Given passage:
Piece Movement Part 1: Lookup Tables

What is a lookup table?

In the previous post we looked at how a chess board is represented with bitboards. But, how does a chess engine actually know where the pieces can move? This is often calculated whenever we need them, but this results in doing the same math again every time a piece move from that square. High performance engines want to avoid doing the same math multiple times.

A lookup table is a pre-calculated array of attack bitboards. Since a Knight/King on a square will always attack the same squares regardless of the other pieces on the board, we can calculate attack bitboards for each square at startup and save this for later inside of an array. This makes moving pieces a lot faster as it now just has to do a lookup rather than any calculations.

Pawns are a bit different because their attack patterns depend on colour, so engines usually store two pawn lookup tables: one for white and one for black.

ulong whitePawnAttacks[64];
ulong blackPawnAttacks[64];

Calculating a Knight's Attack

To understand how and why we use these here is an example of how to calculate a Knight's move.

1. Create a bitboard mask where only the knights starting position is 1.

2. Shift this bit for each possible move direction while using file masks to avoid wrap around.

Here is some example code of this.

ulong CalculateKnightAttacks(int square) {
    ulong knight = 1UL << square;
    ulong attacks = 0;

    // Move 2 up and 1 left (Check if not on A file to avoid wrap-around)
    if ((knight & NotAFile) != 0) attacks |= (knight << 15);
    
    // Move 1 up and 2 left (Check if not on A or B file)
    if ((knight & NotABFile) != 0) attacks |= (knight << 6);

    // Repeat for all 8 possible directions
    return attacks;
}

Why are they beneficial?

Even though bitwise operations are fast, doing many of these every time we move a piece is not ideal. High performance engines search millions of positions or even more each turn so this adds up. A lookup table reduces computation code down to 0(1) time complexity, which is very fast. This turns calculations every turn into a simple lookup.

ulong moves = _knightLookupTable[27];

The Limitations

This can only be done with the non-sliding pieces, knight, pawn, and the king, due to sliding pieces move can be blocked by other pieces. This would result in a huge array which would be quite slow. For this we can use magic bitboards which will be in the next post.

Provided material:
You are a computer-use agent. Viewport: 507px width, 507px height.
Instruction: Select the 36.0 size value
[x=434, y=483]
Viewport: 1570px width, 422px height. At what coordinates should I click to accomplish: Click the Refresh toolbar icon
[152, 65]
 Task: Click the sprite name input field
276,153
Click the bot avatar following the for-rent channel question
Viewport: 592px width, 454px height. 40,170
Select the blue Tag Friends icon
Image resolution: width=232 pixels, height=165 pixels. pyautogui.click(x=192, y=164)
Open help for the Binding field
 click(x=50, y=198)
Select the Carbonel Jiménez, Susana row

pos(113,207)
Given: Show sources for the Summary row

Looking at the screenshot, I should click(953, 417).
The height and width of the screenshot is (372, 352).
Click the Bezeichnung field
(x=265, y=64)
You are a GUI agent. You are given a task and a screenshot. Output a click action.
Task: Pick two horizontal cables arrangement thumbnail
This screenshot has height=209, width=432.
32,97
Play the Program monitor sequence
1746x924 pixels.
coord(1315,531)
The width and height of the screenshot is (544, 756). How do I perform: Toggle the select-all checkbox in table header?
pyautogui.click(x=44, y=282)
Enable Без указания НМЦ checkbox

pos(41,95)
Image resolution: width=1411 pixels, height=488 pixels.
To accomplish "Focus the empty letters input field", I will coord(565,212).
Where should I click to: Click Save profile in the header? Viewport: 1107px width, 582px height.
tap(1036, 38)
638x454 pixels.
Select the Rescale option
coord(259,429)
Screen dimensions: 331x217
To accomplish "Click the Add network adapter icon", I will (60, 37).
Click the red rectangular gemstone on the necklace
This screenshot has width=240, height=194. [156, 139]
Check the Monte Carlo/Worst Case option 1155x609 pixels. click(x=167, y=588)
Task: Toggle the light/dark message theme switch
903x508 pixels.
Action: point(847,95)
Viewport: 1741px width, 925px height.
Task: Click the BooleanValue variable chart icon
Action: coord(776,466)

What to do:
1. According to the lookup table post, which pieces can have their moves stored in a lookup table?
2. For each statement, say whether it agrees with the lookup table post, and quote the words that settle it.
(a) Attack bitboards for each square can be calculated at startup.
(b) Engines usually keep one pawn lookup table that both colors share.
(c) Magic bitboards are explained in this same post.

Answers for the tasks:
1. Only the non-sliding pieces: the knight, the pawn, and the king.

2.
(a) Yes: "we can calculate attack bitboards for each square at startup and save this for later inside of an array."
(b) No: "engines usually store two pawn lookup tables: one for white and one for black."
(c) No: "For this we can use magic bitboards which will be in the next post."